Cancer Research UK, National Health Service (NHS) and the National Cancer Institute have stated that red and processed meat intake increases risk of bowel cancer. The American Cancer Society in their "Diet and Physical Activity Guideline", stated "evidence that red and processed meats increase cancer risk has existed for decades, and many health organizations recommend limiting or avoiding these foods." The Canadian Cancer Society have stated that "eating red and processed meat increases cancer risk".
A 2021 review found an increase of 11–51% risk of multiple cancer per 100g/d increment of red meat, and an increase of 8–72% risk of multiple cancer per 50g/d increment of processed meat.
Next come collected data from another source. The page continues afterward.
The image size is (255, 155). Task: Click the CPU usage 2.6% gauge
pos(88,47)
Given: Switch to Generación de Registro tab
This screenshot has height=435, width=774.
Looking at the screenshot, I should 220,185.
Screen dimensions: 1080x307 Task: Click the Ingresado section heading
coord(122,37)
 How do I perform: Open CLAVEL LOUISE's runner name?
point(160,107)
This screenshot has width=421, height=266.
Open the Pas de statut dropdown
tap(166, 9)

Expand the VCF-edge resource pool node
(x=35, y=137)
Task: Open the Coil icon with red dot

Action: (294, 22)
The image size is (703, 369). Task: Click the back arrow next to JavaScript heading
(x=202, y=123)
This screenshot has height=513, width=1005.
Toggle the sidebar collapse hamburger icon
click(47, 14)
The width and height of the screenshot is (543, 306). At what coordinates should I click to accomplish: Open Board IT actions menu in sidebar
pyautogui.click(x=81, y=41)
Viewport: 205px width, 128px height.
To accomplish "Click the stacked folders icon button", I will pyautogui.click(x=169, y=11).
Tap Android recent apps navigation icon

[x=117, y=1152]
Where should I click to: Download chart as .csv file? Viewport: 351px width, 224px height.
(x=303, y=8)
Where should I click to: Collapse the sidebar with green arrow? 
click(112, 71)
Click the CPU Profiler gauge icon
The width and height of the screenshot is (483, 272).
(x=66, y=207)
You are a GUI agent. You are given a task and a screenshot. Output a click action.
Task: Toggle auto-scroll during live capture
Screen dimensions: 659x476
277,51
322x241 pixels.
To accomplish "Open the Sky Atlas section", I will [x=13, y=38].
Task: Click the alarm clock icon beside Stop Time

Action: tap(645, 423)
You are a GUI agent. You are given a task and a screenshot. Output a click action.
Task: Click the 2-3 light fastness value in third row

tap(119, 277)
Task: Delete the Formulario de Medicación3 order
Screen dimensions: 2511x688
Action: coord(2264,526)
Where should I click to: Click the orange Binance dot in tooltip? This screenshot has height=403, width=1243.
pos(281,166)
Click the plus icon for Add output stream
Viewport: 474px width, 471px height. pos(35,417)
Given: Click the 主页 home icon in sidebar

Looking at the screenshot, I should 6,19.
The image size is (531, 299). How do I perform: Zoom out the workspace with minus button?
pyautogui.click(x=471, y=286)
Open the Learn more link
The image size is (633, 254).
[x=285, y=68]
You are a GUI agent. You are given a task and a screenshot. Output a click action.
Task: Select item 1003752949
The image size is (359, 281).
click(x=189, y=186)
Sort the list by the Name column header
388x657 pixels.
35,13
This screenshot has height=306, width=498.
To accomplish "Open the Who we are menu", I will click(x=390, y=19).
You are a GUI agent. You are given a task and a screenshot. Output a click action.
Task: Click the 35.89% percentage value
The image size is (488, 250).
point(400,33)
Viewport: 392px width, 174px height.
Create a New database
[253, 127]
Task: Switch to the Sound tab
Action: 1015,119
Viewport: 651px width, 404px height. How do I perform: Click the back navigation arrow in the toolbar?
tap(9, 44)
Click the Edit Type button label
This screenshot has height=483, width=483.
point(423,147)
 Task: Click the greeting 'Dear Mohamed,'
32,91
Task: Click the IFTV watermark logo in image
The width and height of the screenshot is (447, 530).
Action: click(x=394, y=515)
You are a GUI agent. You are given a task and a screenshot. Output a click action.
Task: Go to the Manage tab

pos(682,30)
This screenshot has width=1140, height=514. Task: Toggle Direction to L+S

Cooking muscle meat creates heterocyclic amines (HCAs), which are thought to increase cancer risk in humans. Researchers at the National Cancer Institute published results of a study which found that human subjects who ate beef rare or medium-rare had less than one third the risk of stomach cancer than those who ate beef medium-well or well-done. While eating muscle meat raw may be the only way to avoid HCAs fully, the National Cancer Institute states that cooking meat below 100 °C (212 °F) creates "negligible amounts" of HCAs. Microwaving meat before cooking may reduce HCAs by 90%. Nitrosamines, present in processed and cooked foods, are carcinogenic, being linked to colon cancer. Polycyclic aromatic hydrocarbons, present in processed, smoked and cooked foods, are similarly carcinogenic.
Bacterial contamination
Bacterial contamination has been seen with meat products. A 2011 study by the Translational Genomics Research Institute showed that nearly half (47%) of the meat and poultry in U.S. grocery stores were contaminated with S. aureus, with more than half (52%) of those bacteria resistant to antibiotics. A 2018 investigation by the Bureau of Investigative Journalism and The Guardian found that around 15 percent of the US population suffers from foodborne illnesses every year. The investigation highlighted unsanitary conditions in US-based meat plants, which included meat products covered in excrement and abscesses "filled with pus".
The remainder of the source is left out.